The reason it is not unlimited risk is because your max/min net delta is capped. Say you are long one straddle. Then in the right tail, your delta is 1. In the left tail, your delta is -1. So your delta hedge will always be somewhere between [-1,1], and if it is at either end of the interval, it is perfectly offset by one of the options, therefore limiting your risk. Scalping can be tricky. Hedging at discrete intervals induces path dependency which means that if you buy the straddle at 20% IV, realized vol turns out to be 30%, but you hedge discretely, you could still somehow take a loss depending on the random price path. Always make sure you're performing some type of analysis of the vol as a sanity check. Measure the IV of the options you're buying and compare it to the range of historical vol. You should at least be able to form a solid thesis as to why the vol is cheap and what your potential upside/downside is from buying the straddle and delta hedging to expiration. To get an idea of your downside risk, find recent lows in historical vol and compute your option prices with the low-vol figure as your implied volatility. Hope this helps.

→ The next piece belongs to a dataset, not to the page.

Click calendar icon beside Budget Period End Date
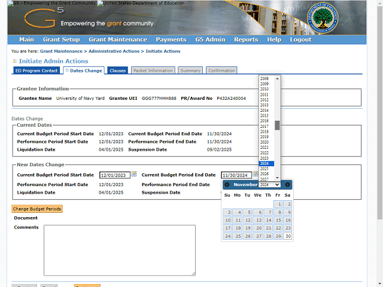This screenshot has height=287, width=383. coord(256,174)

This is the art of volatility trading. A lot of proprietary research is devoted to this. If you are long a straddle - if you hedge frequently, you can more closely mimic the realized vol of an underlying but you incur more transaction costs. If you hedge less frequently, you are going to deviate more from your theoretical (implied vol - realized vol) pnl but you incur fewer transaction costs. Further if you can develop a view on delta, you can overlay that on your strategy by hedging occasionally - however, that could be viewed as a separate trade all together, which is the path dependency that longthewings is referring to. If you rally 5% in the underlying and don't hedge, you will make a lot more money if the stock continues to rally 5% or will lose your gamma pnl if the stock falls 5%. If you hedge you will make a little bit of money if the stock goes in either direction.